▶ [EXCERPTED PASSAGE]
-- Opening Marker --
Which living Chef do you most admire?

Argentine Chef Francis Mallmann is absolutely fascinating. He emphasizes learning and a communal approach to the kitchen, which I love and respect. Also, he uses fire for everything, and I’ve always been a bit of a pyro.

What is the quality you most like in a meal?

Balance.

What do you consider your greatest culinary achievement?

Having my father tell others that I had surpassed his culinary talents.

What is your most marked characteristic?

My sense of humor.

What is your motto?

“Fortune favors the bold.”

Can you share a life changing culinary experience?

I had the fortunate opportunity to go on a post-graduation trip to Europe, a guided site-seeing experience over the course of three weeks, that took us to Rome, Florence, Paris, Interlaken, Bruges, and London.

In Rome I experienced veal for the first time in my life, something I didn’t foresee (but as they say, “When in Rome!”). Walking around the Forum and seeing the relics of that ancient world, I wondered to myself how the Romans must have eaten way back when those sites were first being developed– alongside of what would later come to be known as the “Western” world.

In Florence, I enjoyed prosciutto with cantaloupe for the first time, and had pizza for four days in a row.

Paris demonstrated to me the theatricality of cuisine, and I ate escargot in the Spanish Quarter one sweltering hot afternoon, after a long morning of touring the vast and vibrant city. In the same city on the Fourth of July (how American?!), our group ate at a restaurant that was cave-like in setting, and the appetizers and salad consisted of a large basket of cheese, cured meat, lettuce, and vegetables, with a knife so that every guest could take whatever they please, and pass the basket on to their neighbor.
-- Closing Marker --
▶ [WORK REQUEST A] In the chef interview, what does the interviewee give as their motto?
▶ [WORK REQUEST B] Extend the chef interview, picking up right after its final sentence.

▶ [DATA BLOCK]
-- Opening Marker --
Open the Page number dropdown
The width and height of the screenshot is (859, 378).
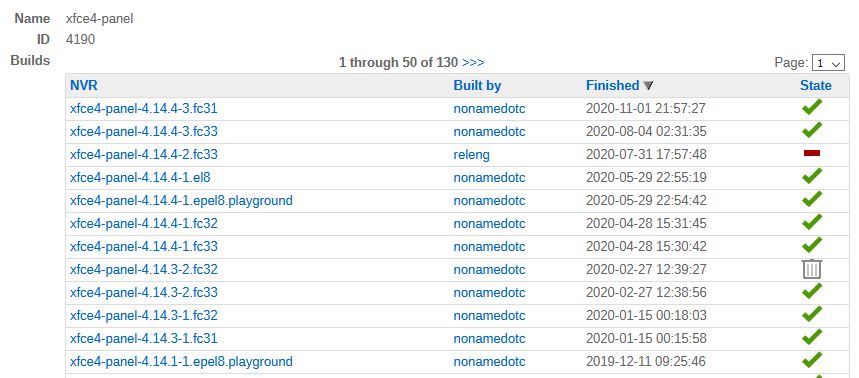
-- Closing Marker --
▶ [WRITTEN REPLY A] "Fortune favors the bold."

▶ [WRITTEN REPLY B]
In Interlaken, nestled between two crystal-blue glacial lakes, I learned that I have somewhat of disdain for white pepper, especially on my eggs.

A day later, (and one wicked Swiss hangover later), in Bruges, sitting underneath a centuries-old castle, I ate authentic Belgian waffles, with crisp, sweet strawberries, and the seemingly airiest whipped cream on Earth. Also, I became aware of their hip-as-could-be street vendors who almost exclusively sell potato fries– something oft attributed to the French, but originated in Belgium.

Finally, in England, I had pub food for the first time after crossing the English Channel into Canterbury, and was overwhelmed by the hospitality of the Brits, with an elderly couple inviting us to sit along side them at their table in an otherwise full restaurant. On a day-trip to the Windsor Castle, I ate fish and chips, skin-on and bone-in, with probably the blandest coleslaw in all the land, and washed it down with a delicious blonde ale.

All in all, the experience taught me so much about myself, and about how different foods and cultures can be from place to place. My appreciation for the adventure of food grew exponentially. The gastronomy of a locale is what sticks out the most to someone who loves food. I felt, and still feel, so lucky and grateful to be able to create these memories. My trip to Europe was an incredible adventure that will stay with me for the rest of my life.

Chef Daniel Perlof

 

On a lark with Chef Kyle Powers at Isles Interiors

This winter we were fortunate to dine with friends – old and new – soaking up the hip vibes at the beautifully understated and modern aesthetic of Isles Interiors in Newport Beach while enjoying conversation between spoonfuls of piping hot Mortadella Lobster Chowder crafted by the talented Chef Kyle Powers.

The timely cold weather transported us home to simpler times. Thanks to all who gathered at the communal table to make this an evening to remember including @lunareececeramics + @theurbanspring.  Special thanks to Maria & Max Isles.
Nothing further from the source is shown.